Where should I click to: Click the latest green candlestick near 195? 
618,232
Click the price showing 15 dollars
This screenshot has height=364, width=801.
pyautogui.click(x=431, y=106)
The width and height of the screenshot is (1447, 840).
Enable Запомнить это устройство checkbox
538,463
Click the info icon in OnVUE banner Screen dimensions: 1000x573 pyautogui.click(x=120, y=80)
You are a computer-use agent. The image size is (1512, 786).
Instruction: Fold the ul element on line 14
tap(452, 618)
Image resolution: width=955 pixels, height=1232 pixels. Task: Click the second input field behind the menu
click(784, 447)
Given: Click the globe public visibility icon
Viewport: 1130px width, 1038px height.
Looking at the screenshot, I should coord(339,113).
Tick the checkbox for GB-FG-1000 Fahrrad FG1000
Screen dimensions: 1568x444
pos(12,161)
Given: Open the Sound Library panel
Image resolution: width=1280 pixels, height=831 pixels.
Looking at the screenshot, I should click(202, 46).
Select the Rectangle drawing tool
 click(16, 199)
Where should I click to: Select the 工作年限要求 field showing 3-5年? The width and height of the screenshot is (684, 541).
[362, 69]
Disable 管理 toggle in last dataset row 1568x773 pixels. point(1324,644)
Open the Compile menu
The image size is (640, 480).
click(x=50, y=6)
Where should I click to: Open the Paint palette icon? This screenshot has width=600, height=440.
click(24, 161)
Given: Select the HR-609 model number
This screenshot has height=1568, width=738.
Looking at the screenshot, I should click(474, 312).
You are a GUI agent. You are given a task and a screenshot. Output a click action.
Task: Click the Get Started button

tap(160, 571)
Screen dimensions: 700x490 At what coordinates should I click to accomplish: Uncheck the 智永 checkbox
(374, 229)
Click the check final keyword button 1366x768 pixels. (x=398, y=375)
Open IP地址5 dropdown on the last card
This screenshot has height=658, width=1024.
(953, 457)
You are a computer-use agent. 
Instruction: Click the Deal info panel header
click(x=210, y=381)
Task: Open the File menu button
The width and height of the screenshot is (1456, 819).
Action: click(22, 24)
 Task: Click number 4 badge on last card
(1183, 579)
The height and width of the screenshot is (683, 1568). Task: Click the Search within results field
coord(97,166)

• Your objective
Copy the material from the line with "Given: Select the HR-609 model number" up to and including the line with "click(x=210, y=381)", keeping every line exactly as it appears.

• Answer to the task
Given: Select the HR-609 model number
This screenshot has height=1568, width=738.
Looking at the screenshot, I should click(474, 312).
You are a GUI agent. You are given a task and a screenshot. Output a click action.
Task: Click the Get Started button

tap(160, 571)
Screen dimensions: 700x490 At what coordinates should I click to accomplish: Uncheck the 智永 checkbox
(374, 229)
Click the check final keyword button 1366x768 pixels. (x=398, y=375)
Open IP地址5 dropdown on the last card
This screenshot has height=658, width=1024.
(953, 457)
You are a computer-use agent. 
Instruction: Click the Deal info panel header
click(x=210, y=381)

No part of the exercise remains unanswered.